In both camps we can find four segments: entry-level, basic, semi-professional, professional. Going up in level, increases the technological capabilities of the camera, like noise handling and auto-focus accuracy and speed, but also its resistance to wear and abuse due to inclement situations, where build quality and weather sealing become crucial. Think of war zone reporters or National Geographic explorations type of situations.
Nikon model numbering
This might still be a simplified view, but starting from the entry level, going up, we have:
Four-digit models (D3xxx, D5xxx, D7xxx)
They all have cropped sensors (APS-C, 1.5x). Within this group, we can further distinguish:
- entry-level D3xxx series
- basic D5xxx series
- semi-professional D7xxx series
Three-digit DSLRs (D2xx, D3xx, D5xx, D6xx, D7xx, D8xx)
These are considered semi-professional, and can have either APS-C of full-frame sensors. Within this group, there is still a distinction between:
These distinctions are less marked here, but one way to look at it is to the check about the AUTO mode: if it’s there, then the camera falls into the enthusiasts camp.
One-digit DSLRs (D2, D3, D4, D5)
These are top-of-the-line full-frame cameras. The higher the number the newer.
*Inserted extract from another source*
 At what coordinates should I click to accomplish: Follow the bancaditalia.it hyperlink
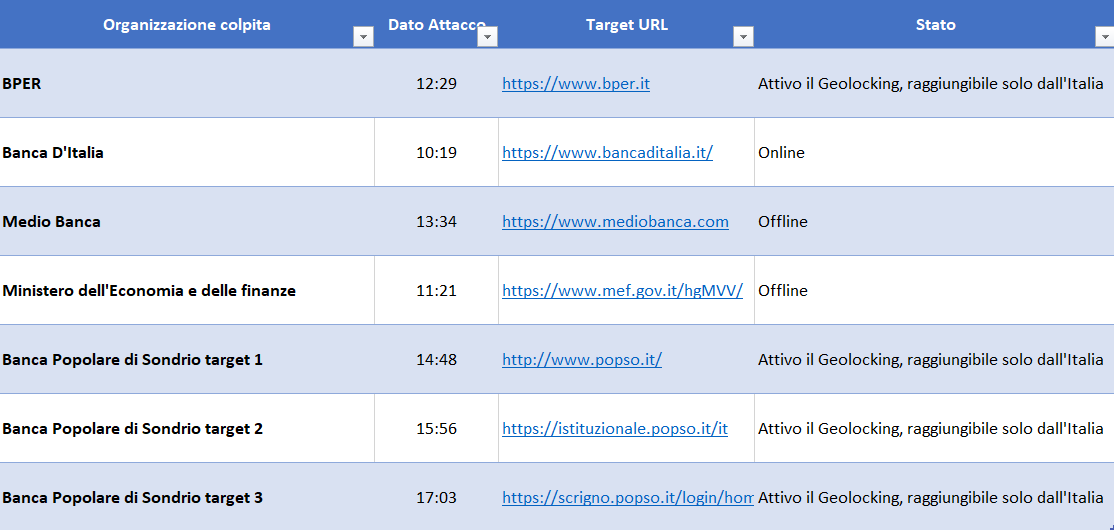(x=607, y=153)
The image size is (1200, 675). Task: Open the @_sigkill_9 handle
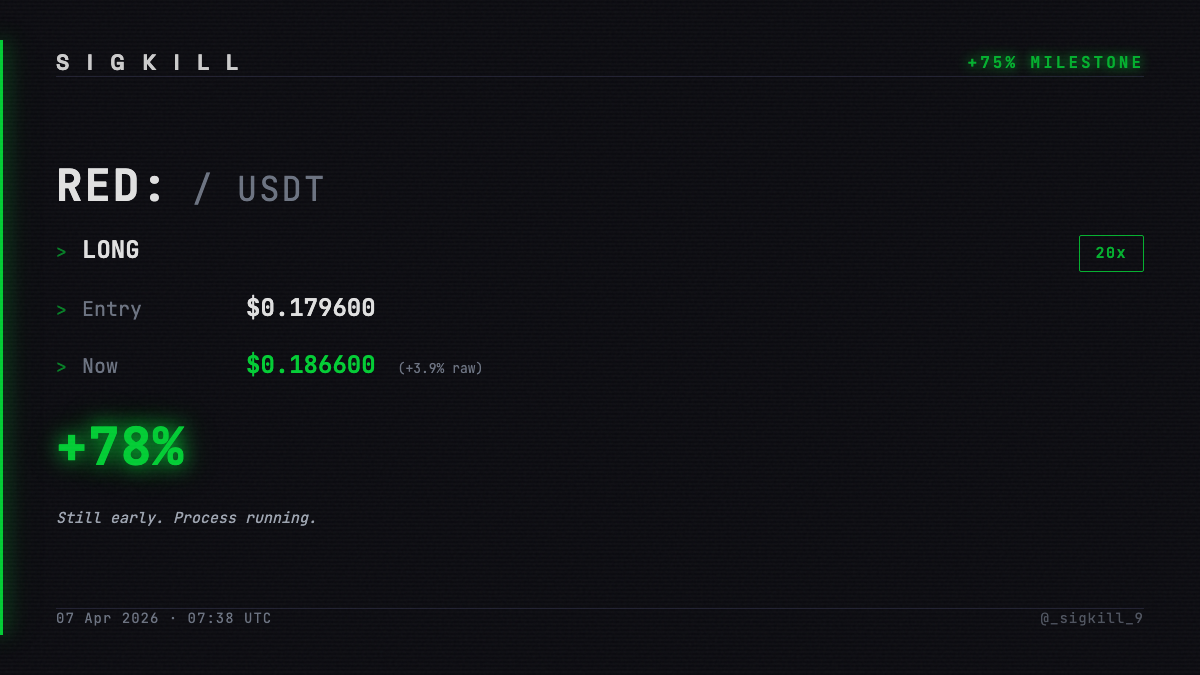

The more digits there are, the closer the class to entry-level. Within a group, higher first digit elevates the rank. Higher number after that generally means newer model.
Canon model numbering
The strategy here seems to follow these rules:
xD model names
These are the top-of-the-line full-frame cameras. Strangely, the higher the model number, the less advanced the camera. So the 1D is the most advanced, professional-grade DSLR. Canon uses the Mark x convention to represent successive updates of the same model. So for example, Mark III is a newer and more advanced model than a Mark II.
xxD model names
These are the semi-pro/enthusiast cameras. In this range, higher number means better or newer.
xxxD model names
These are the entry-level cameras, also known as Digital Rebel. Also in this range, higher number means better or newer.
Models with fewer digits are more sophisticated than those with more digits. Except for single digits, the higher the number, the better.
What to buy
No matter which one of these two you end up purchasing, you will not be disappointed. Each come with their perks and quirks, so my ultimate suggestion is to go to a store and hold one of each in your hands, and see which one you like most. I know. The ultimate decision residing in an irrational instinctive feeling seems quite unconventional. But you want to tap into your artistic side, after all. Right? :-)
Something though that everybody agrees upon is that lenses are more important than camera bodies. And while you can start with the included kit-lens (typically an 18-55mm) you will soon enough want to upgrade to something different. But that’s for another post.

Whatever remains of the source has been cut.